Currently that is annually.

However, the Federal Government announced in 2018 that they are considering changing this requirement to a three year cycle, for complying funds. If this change takes place there are a lot of issues to consider You might want to read the submission to the Government from the IPA (Institute of Public Accountants) on this here .

Issues include: Trustees will still have every year audited, but this would be completed once every three years. If trustees have made mistakes or inadvertently contravened regulations, the problem will only compound over three years. It is likely it will take more time and money to fix than if the issue had been picked up after a year.

Costs to rise for fewer SMSF audits? There will be savings for some funds, but for many there won’t be any cost reduction at all, and for some an increase in costs is likely, three-year audits may work for very simple funds, for instance those that only hold cash or managed funds but most funds are not that simple.

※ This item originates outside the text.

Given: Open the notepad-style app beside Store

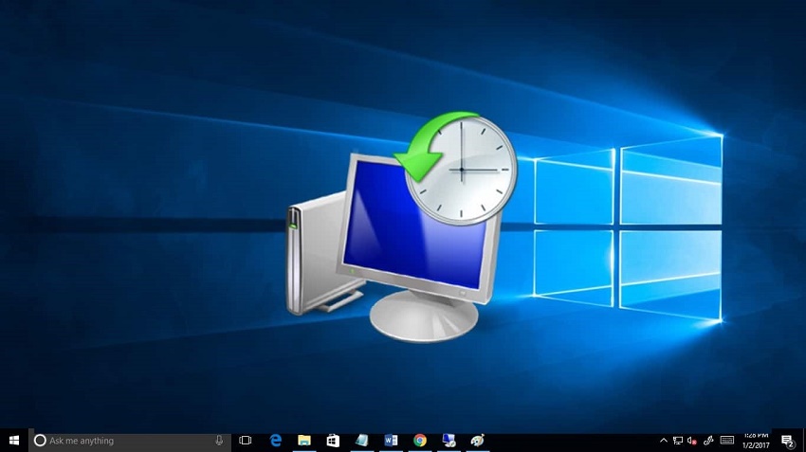Looking at the screenshot, I should point(361,441).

Audit as checks for good administration. Rather than view the audit as an impost, a better approach is to see it as a useful tool to help ensure the smooth running of the fund. The audit gives trustees an invaluable check they are administering the fund appropriately. SMSFs are complex, so instead of looking at the annual audit as a burden they should be looking at it as a tool that supports their role.

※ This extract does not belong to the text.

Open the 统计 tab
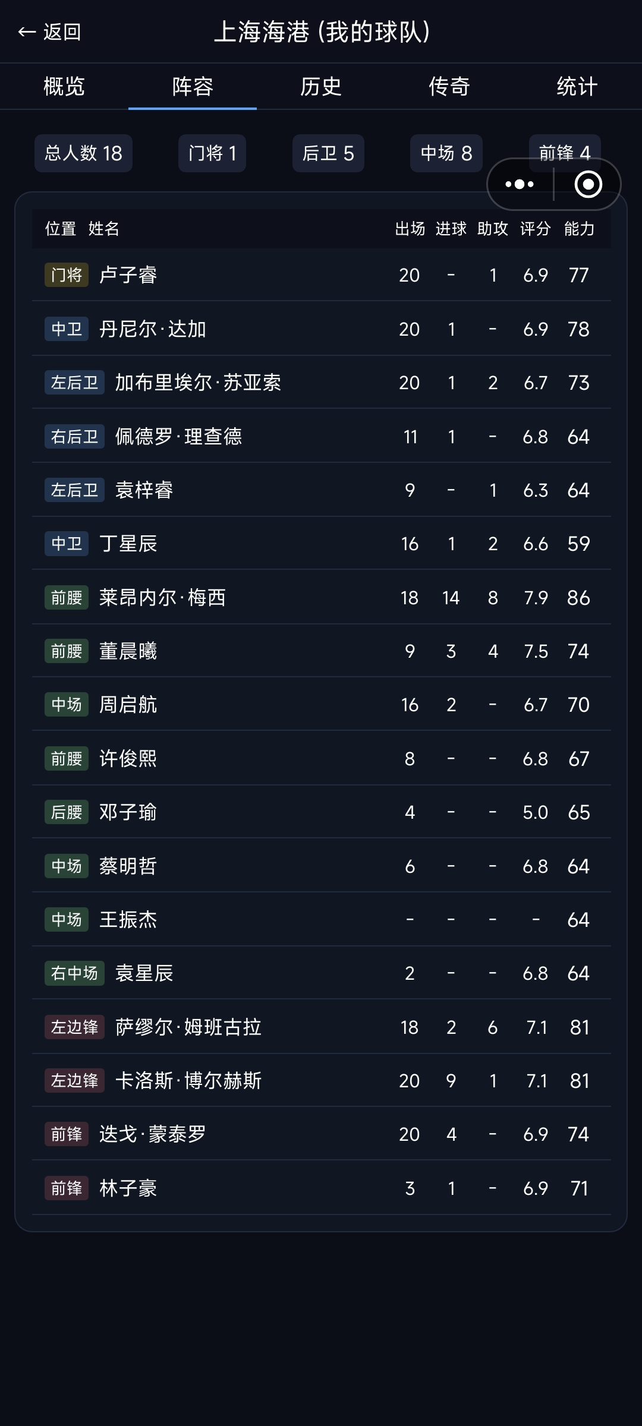Image resolution: width=642 pixels, height=1426 pixels. point(577,87)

Serious consequences for SMSF auditors. This is going to create serious resourcing issues, which may increase costs for us and for our SMSF clients.

Who will decide audit timing? Which party will drive the timing of the audit – the trustee, the auditor or the Australian Taxation Office? This is not clear yet.

When more details are released we will be able to make a better assessment of any potential savings or costs. Until then, we can’t work out what the real impact will be.